Last summer, David Prosser, a conservative state supreme court justice, was accused of choking a colleague during deliberations on Walker’s annulment of collective bargaining. Under a new law, a Republican legislator carries his Glock semiautomatic pistol to the assembly floor. Wisconsin is now considered the most politically polarised state in the US and a laboratory for conservative ideology. It displays symptoms affecting US politics nationwide: a gridlocked assembly and partisan supreme court; cookie-cutter laws drafted in Washington and exported to state assemblies by the conservative American Legislative Exchange Council (ALEC); a law tightening voter identification requirements – denounced by Democrats as an attempt to prevent ethnic minorities from voting. Both sides accuse the other of drawing outsiders into state politics. Some 60 per cent of the more than $30 million in campaign funds raised by Walker have come from out of state, including $1 million that the oil billionaire Koch brothers funnelled through the Republican Governors Association.

Wisconsin has long been known for counting its nickels and dimes. Walker claims credit for staunching a $3.6 billion state budget deficit.

He rejected more than $800 million in federal stimulus money for a high-speed railroad from Milwaukee to Madison, on the grounds the state could not afford to maintain it.
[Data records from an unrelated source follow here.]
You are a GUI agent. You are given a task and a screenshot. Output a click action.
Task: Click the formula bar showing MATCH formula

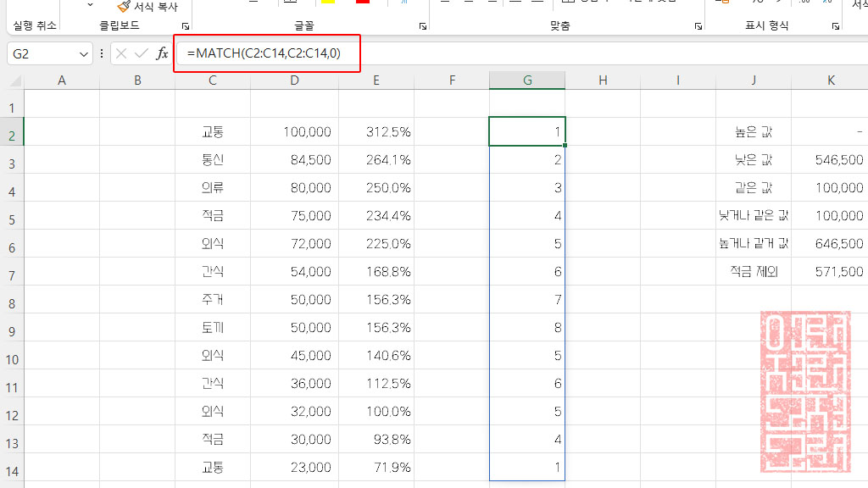[x=267, y=53]
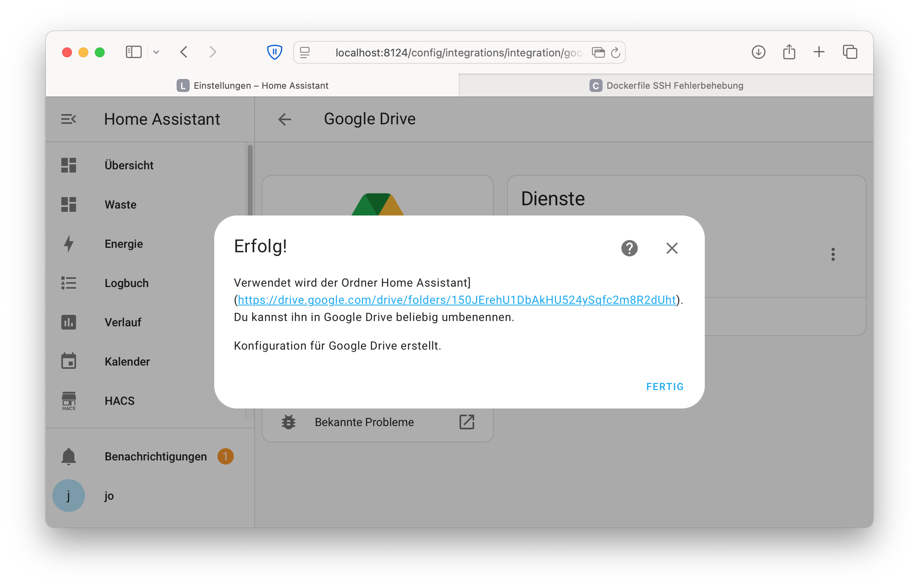Collapse the Home Assistant sidebar menu
Image resolution: width=919 pixels, height=588 pixels.
pos(69,119)
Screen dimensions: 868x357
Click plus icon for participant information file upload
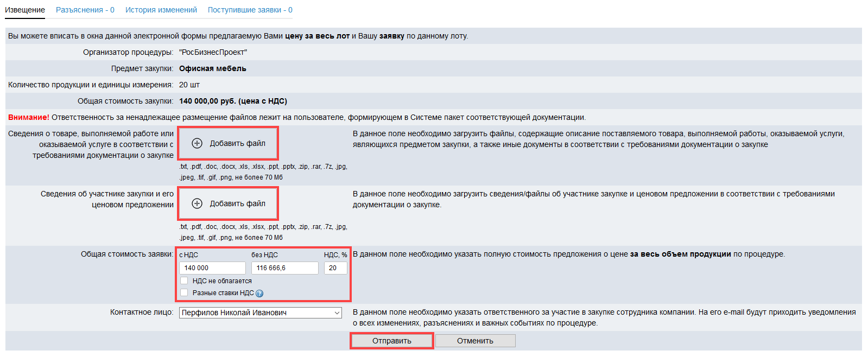point(197,203)
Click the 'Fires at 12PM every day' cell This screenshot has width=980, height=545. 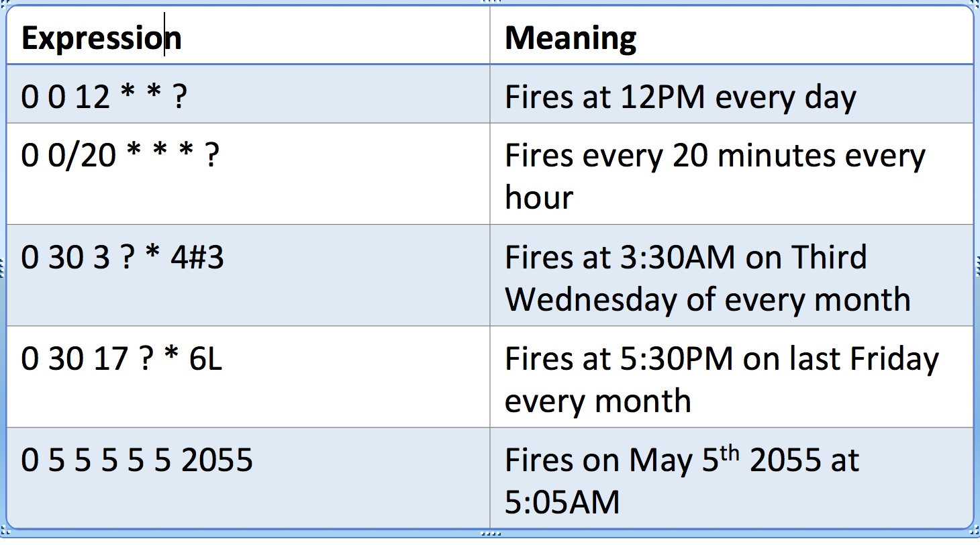point(732,94)
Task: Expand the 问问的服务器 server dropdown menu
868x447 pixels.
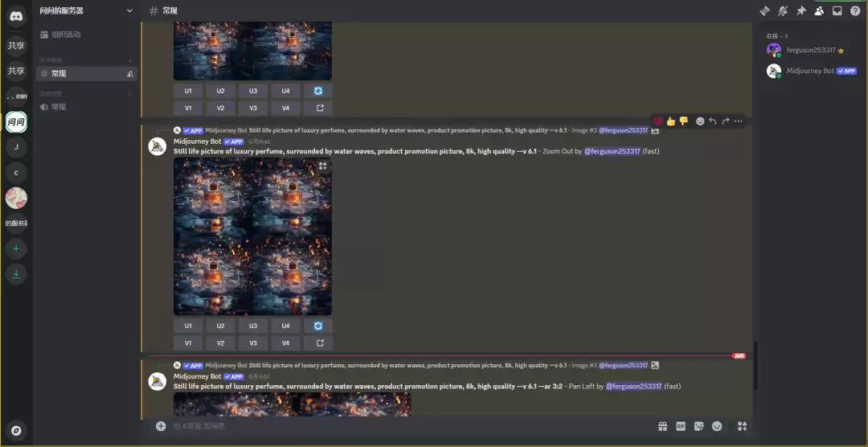Action: (x=130, y=10)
He has impeded the development of wind energy, and tried to authorise a huge open-pit iron-ore mine in a riverbed near an Indian reservation. On Good Friday, he signed a Bill making it more difficult for women to sue against discrimination in the workplace.

A Marquette Law School poll released on Wednesday shows Walker seven points ahead of Barrett, at 52 to 45 per cent. A Walker victory next Tuesday could give Mitt Romney a serious crack at Wisconsin, where Barack Obama still leads by eight points.

Republican vice-presidential hopefuls have trooped through Wisconsin campaigning for Walker. Romney calls him a hero.